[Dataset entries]
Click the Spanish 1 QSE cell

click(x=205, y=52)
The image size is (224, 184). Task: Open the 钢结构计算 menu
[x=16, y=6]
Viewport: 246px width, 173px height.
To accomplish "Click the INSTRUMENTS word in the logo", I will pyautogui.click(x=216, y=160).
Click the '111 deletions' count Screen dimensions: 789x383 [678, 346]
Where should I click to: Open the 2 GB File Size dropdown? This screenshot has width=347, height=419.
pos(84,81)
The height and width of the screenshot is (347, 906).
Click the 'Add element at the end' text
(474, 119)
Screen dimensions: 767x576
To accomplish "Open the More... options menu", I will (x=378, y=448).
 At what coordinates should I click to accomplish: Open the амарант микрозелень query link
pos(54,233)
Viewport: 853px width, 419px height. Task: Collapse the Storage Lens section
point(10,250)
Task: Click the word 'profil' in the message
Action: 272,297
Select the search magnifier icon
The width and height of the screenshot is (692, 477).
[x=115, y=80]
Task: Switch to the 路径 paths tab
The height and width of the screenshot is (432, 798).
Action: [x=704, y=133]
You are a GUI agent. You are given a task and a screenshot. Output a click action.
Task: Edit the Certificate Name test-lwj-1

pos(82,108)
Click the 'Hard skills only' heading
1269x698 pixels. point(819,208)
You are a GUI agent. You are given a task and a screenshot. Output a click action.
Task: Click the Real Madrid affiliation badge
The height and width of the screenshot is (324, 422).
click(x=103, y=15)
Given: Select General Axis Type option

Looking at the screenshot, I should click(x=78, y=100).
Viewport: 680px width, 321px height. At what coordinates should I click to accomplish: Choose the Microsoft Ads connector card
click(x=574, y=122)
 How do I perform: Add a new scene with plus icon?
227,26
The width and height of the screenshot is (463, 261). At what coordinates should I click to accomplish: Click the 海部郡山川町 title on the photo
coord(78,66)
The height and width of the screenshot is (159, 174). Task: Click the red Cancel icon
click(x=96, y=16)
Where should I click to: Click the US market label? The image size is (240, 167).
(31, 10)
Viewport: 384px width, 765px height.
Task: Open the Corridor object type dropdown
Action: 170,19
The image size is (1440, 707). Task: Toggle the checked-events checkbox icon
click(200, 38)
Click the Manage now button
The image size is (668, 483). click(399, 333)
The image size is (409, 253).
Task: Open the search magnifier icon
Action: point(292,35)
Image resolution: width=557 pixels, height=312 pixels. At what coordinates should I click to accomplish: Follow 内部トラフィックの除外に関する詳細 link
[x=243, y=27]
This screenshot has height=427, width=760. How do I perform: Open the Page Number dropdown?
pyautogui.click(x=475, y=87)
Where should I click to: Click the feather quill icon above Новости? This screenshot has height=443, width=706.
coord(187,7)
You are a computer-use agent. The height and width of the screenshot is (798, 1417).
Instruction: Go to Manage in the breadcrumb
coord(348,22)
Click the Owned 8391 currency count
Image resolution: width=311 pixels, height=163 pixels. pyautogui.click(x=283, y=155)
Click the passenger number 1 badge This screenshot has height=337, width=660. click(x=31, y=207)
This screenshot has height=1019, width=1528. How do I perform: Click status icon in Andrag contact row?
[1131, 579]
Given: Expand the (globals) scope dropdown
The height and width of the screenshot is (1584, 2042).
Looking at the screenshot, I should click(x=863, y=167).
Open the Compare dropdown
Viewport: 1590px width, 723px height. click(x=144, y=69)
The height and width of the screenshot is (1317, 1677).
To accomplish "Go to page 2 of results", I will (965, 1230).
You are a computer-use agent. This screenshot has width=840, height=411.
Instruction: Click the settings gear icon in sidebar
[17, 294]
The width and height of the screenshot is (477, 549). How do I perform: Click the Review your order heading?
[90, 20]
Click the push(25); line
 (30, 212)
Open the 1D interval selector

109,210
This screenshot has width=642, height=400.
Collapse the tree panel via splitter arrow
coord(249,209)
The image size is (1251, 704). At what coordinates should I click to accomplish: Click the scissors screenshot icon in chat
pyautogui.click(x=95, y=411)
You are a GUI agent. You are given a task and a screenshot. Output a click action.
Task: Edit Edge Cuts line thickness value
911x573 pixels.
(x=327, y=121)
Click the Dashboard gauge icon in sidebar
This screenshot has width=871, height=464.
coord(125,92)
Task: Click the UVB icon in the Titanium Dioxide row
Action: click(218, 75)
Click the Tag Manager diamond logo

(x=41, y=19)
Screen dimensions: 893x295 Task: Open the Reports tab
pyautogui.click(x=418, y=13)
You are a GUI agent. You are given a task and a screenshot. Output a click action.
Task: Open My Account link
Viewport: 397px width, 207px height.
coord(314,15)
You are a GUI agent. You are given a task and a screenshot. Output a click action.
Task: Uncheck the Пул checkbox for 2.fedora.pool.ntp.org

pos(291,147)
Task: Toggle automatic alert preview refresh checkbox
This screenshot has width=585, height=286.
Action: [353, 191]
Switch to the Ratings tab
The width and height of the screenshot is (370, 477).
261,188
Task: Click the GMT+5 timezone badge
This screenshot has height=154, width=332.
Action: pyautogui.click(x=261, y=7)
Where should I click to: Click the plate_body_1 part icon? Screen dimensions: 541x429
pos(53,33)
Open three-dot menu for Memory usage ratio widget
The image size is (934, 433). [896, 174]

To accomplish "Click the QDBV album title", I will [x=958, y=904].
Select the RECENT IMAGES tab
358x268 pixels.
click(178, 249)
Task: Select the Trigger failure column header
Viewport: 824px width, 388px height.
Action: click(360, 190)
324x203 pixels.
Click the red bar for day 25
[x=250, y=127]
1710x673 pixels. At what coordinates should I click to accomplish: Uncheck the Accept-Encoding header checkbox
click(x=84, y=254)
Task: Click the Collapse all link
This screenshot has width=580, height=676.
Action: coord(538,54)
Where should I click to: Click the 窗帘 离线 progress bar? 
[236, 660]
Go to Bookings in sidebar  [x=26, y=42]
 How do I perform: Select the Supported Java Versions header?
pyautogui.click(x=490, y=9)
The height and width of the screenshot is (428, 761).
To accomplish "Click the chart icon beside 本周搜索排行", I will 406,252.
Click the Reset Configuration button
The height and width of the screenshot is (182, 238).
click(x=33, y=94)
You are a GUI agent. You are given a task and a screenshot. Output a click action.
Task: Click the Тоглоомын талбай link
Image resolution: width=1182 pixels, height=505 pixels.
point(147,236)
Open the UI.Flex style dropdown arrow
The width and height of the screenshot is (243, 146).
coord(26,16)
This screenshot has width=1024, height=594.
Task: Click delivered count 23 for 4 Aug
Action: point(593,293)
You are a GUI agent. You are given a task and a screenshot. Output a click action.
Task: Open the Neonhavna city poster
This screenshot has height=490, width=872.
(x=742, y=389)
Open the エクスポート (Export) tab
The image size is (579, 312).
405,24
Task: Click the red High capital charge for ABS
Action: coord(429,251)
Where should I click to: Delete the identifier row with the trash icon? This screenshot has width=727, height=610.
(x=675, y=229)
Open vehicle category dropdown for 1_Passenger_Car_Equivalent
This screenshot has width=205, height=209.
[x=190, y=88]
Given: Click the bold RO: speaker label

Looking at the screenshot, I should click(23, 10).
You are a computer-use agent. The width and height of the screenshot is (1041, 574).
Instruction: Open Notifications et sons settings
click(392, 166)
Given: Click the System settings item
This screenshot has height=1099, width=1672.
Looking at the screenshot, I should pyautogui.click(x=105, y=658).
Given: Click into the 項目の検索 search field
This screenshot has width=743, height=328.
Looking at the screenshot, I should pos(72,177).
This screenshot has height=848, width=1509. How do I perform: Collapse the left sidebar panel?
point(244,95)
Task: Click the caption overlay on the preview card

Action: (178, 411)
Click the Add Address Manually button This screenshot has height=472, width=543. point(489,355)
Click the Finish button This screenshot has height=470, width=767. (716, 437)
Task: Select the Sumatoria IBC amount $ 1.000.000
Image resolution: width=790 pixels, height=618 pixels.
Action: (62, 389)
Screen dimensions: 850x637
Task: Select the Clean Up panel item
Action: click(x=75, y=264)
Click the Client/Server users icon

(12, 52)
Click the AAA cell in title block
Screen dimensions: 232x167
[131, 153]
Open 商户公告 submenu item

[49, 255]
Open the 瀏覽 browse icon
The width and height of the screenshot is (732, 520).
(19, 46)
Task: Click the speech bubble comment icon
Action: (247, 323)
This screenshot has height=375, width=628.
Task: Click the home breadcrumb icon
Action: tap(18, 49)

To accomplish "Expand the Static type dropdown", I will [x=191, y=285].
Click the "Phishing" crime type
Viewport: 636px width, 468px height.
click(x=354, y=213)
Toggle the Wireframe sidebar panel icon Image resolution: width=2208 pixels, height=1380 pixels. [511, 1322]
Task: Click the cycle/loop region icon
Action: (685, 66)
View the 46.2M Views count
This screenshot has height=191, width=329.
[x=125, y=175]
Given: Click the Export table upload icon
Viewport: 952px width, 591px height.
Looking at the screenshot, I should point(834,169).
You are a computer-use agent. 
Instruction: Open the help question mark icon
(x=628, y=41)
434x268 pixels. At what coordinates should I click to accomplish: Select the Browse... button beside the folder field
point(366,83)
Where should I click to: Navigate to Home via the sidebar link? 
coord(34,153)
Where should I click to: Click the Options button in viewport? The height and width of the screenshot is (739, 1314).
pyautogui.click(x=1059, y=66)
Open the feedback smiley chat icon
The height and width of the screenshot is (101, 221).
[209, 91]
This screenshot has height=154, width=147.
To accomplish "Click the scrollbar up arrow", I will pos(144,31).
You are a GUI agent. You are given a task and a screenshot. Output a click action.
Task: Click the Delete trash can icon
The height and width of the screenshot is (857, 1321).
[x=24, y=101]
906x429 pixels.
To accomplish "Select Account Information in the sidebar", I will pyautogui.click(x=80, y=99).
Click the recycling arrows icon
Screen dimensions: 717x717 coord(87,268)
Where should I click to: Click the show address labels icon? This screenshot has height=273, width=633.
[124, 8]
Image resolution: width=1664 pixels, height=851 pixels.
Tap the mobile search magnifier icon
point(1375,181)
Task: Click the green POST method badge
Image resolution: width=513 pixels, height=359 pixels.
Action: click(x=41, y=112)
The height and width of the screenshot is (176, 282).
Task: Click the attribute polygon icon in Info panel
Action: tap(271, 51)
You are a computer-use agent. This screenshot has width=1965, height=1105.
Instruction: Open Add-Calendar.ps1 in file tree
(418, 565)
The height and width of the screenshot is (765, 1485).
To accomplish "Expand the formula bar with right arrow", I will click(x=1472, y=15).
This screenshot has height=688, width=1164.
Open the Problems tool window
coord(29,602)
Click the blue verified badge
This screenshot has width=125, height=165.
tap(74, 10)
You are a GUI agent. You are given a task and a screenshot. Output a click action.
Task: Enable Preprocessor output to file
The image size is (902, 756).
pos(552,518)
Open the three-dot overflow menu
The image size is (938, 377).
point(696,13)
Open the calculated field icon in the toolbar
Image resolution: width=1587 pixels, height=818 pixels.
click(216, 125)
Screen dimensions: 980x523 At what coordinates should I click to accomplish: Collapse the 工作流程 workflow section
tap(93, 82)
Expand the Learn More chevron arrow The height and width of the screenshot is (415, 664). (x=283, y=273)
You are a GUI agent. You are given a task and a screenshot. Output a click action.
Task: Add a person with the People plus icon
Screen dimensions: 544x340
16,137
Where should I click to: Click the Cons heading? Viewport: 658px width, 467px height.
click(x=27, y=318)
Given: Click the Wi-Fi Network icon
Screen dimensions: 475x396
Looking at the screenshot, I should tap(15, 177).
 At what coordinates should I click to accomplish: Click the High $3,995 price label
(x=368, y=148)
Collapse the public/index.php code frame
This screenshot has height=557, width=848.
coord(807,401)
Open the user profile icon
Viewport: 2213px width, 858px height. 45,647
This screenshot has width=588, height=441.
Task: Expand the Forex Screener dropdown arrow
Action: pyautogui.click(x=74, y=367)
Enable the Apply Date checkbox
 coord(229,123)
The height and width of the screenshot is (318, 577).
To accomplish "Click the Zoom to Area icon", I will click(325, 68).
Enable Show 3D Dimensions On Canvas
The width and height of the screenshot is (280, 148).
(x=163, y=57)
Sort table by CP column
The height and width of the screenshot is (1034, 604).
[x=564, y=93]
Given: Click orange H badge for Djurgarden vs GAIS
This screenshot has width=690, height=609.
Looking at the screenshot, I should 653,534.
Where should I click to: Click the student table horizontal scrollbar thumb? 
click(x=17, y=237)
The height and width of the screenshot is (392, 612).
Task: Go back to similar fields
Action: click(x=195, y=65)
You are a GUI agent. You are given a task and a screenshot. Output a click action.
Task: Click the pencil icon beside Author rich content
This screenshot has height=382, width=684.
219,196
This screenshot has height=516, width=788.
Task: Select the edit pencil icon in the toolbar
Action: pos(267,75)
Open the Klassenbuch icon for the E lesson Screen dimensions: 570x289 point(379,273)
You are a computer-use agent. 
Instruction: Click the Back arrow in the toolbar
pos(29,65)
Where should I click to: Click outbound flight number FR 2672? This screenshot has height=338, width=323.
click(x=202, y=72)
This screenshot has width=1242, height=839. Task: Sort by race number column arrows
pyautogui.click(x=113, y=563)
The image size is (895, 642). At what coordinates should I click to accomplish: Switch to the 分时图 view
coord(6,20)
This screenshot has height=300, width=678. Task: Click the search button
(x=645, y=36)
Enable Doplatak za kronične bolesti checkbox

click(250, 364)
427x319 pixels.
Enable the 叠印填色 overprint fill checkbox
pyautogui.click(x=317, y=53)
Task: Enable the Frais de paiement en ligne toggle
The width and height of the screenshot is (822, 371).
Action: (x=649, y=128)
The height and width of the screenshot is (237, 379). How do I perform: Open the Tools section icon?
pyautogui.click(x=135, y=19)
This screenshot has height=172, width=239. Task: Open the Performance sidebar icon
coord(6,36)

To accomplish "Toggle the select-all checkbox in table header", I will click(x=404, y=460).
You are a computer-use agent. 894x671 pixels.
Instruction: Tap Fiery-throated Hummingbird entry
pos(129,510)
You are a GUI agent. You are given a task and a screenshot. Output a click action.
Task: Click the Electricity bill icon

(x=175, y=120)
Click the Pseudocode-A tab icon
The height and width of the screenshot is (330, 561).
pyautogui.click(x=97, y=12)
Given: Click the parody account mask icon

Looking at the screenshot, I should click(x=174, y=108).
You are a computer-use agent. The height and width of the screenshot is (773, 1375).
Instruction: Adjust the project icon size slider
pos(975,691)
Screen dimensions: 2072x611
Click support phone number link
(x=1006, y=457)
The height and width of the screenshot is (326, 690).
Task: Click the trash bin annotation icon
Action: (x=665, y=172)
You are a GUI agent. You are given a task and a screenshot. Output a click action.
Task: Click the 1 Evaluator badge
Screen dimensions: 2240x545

▸ WHAT TO PRODUCE: Rewrite the material from its first line up to and including the line with "Action: 170,19", switching "Screen dimensions" to "Display size" and leaving everything else unchanged.

▸ OUTPUT FOR THIS TASK:
Click the Spanish 1 QSE cell

click(x=205, y=52)
The image size is (224, 184). Task: Open the 钢结构计算 menu
[x=16, y=6]
Viewport: 246px width, 173px height.
To accomplish "Click the INSTRUMENTS word in the logo", I will pyautogui.click(x=216, y=160).
Click the '111 deletions' count Display size: 789x383 [678, 346]
Where should I click to: Open the 2 GB File Size dropdown? This screenshot has width=347, height=419.
pos(84,81)
The height and width of the screenshot is (347, 906).
Click the 'Add element at the end' text
(474, 119)
Display size: 767x576
To accomplish "Open the More... options menu", I will (x=378, y=448).
 At what coordinates should I click to accomplish: Open the амарант микрозелень query link
pos(54,233)
Viewport: 853px width, 419px height. Task: Collapse the Storage Lens section
point(10,250)
Task: Click the word 'profil' in the message
Action: 272,297
Select the search magnifier icon
The width and height of the screenshot is (692, 477).
[x=115, y=80]
Task: Switch to the 路径 paths tab
The height and width of the screenshot is (432, 798).
Action: [x=704, y=133]
You are a GUI agent. You are given a task and a screenshot. Output a click action.
Task: Edit the Certificate Name test-lwj-1

pos(82,108)
Click the 'Hard skills only' heading
1269x698 pixels. point(819,208)
You are a GUI agent. You are given a task and a screenshot. Output a click action.
Task: Click the Real Madrid affiliation badge
The height and width of the screenshot is (324, 422).
click(x=103, y=15)
Given: Select General Axis Type option

Looking at the screenshot, I should click(x=78, y=100).
Viewport: 680px width, 321px height. At what coordinates should I click to accomplish: Choose the Microsoft Ads connector card
click(x=574, y=122)
 How do I perform: Add a new scene with plus icon?
227,26
The width and height of the screenshot is (463, 261). At what coordinates should I click to accomplish: Click the 海部郡山川町 title on the photo
coord(78,66)
The height and width of the screenshot is (159, 174). Task: Click the red Cancel icon
click(x=96, y=16)
Where should I click to: Click the US market label? The image size is (240, 167).
(31, 10)
Viewport: 384px width, 765px height.
Task: Open the Corridor object type dropdown
Action: 170,19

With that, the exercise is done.